The Law Center and a group of non-profit organizations concerned with low-income housing and tenants filed an amicus (friend of the court) brief in support of an appeal to petition for a rehearing and seeks a reversal of a District Court judgment involving housing for tenants with enhanced vouchers. At stake are the rights of low-income people nationwide who hold enhanced vouchers to remain in their homes absent good cause to terminate them.

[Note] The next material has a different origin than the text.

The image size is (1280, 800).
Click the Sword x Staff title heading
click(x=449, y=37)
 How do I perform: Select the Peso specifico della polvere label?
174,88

The District Court’s majority opinion, according to the brief, erroneously conflated three distinct federal housing programs: HUD subsidized mortgage insurance and Section 8 project-based programs; the regular tenant-based voucher program; and the enhanced voucher program. HUD subsidized mortgage insurance and Section 8 programs, enacted in 1974 to support construction of affordable housing, were intended to provide stability for both low-income tenants and neighborhoods by requiring longer-term commitments and good cause eviction protection. The regular Voucher program helps tenants rent units on the private market (generally for properties built without a public subsidy) by providing financial assistance. Enhanced Vouchers were made available to tenants who live in homes funded by project-based assistance, but whose owner terminated his or her participation in the program.

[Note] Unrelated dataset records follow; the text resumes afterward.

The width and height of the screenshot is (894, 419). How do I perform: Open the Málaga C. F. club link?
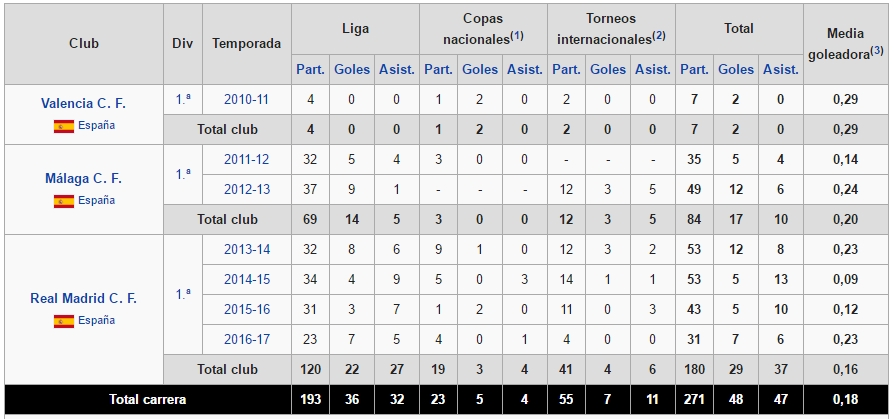pyautogui.click(x=84, y=179)
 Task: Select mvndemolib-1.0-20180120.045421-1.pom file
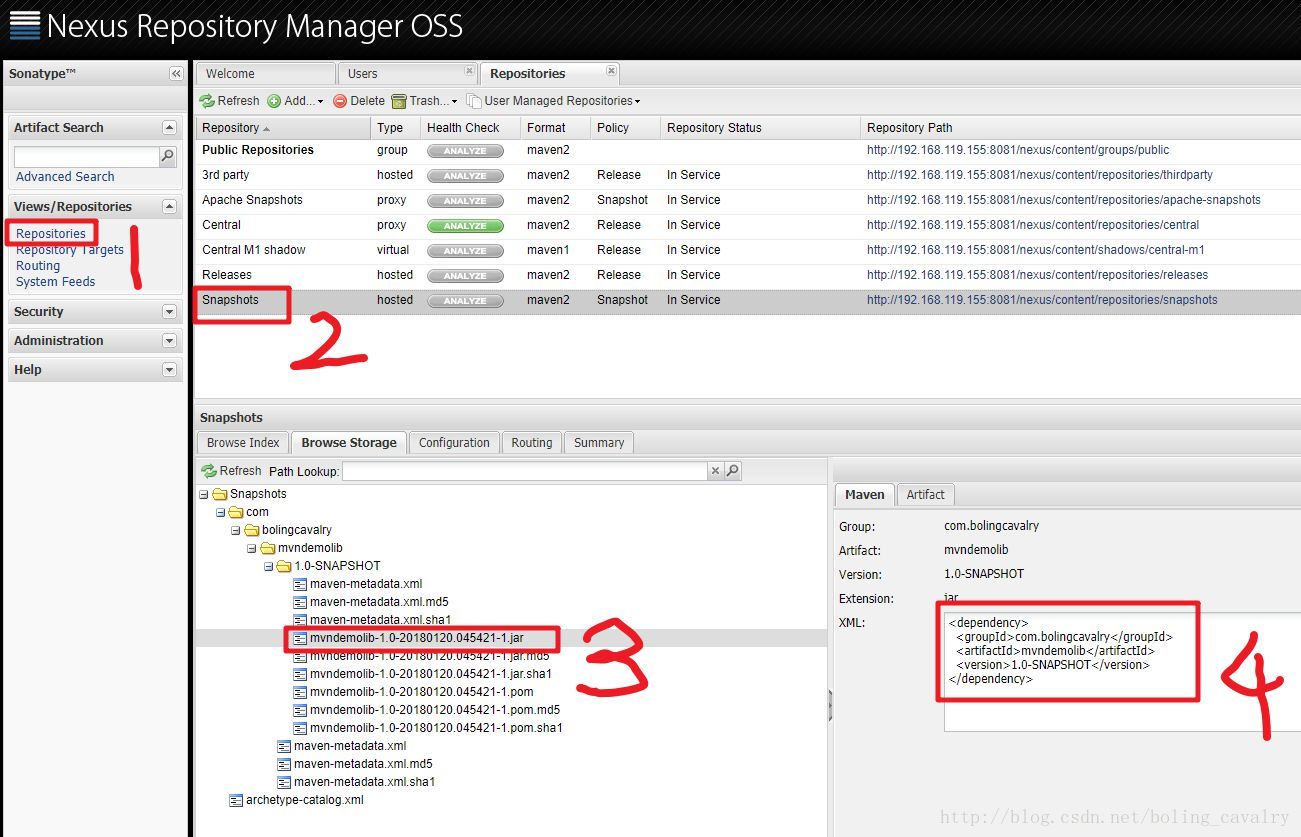coord(421,692)
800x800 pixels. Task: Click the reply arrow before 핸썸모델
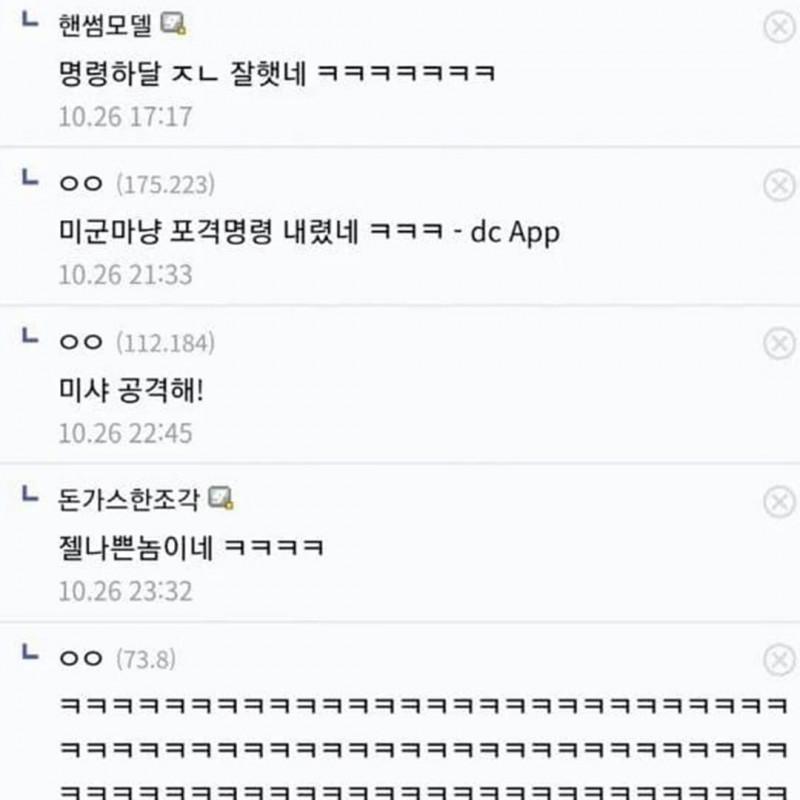point(30,19)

Between 1997 and 1999, Congress passed legislation to ensure that low-income tenants who use vouchers “were protected from eviction absent good cause.” The brief argues that the majority opinion applied a Congressional amendment based on the regular voucher program to an enhanced voucher case, and therefore failed to “support the position that an owner must honor the tenants’ right to remain and continue to renew the lease of an Enhanced Voucher tenant, absent good cause to terminate the tenancy.”

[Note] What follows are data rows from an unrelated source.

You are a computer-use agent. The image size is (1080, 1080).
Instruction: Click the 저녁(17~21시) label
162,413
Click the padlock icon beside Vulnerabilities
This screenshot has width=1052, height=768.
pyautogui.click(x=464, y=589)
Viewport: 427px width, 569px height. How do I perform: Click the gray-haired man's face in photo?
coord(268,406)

The impact of the Third Circuit District Court’s decision, according to the brief, is that “families will become poorer, and neighborhoods will grow more segregated.” Seeking housing in a private market via vouchers is fraught with tenants facing discrimination based on “race, familial status, disability, and/or other protected class status.” When vouchers aren’t accepted and a tenant is unable to use them, they may have to forgo a subsidy of up to 40 of their income. In addition, having to move may mean finding a different home in a different neighborhood altogether.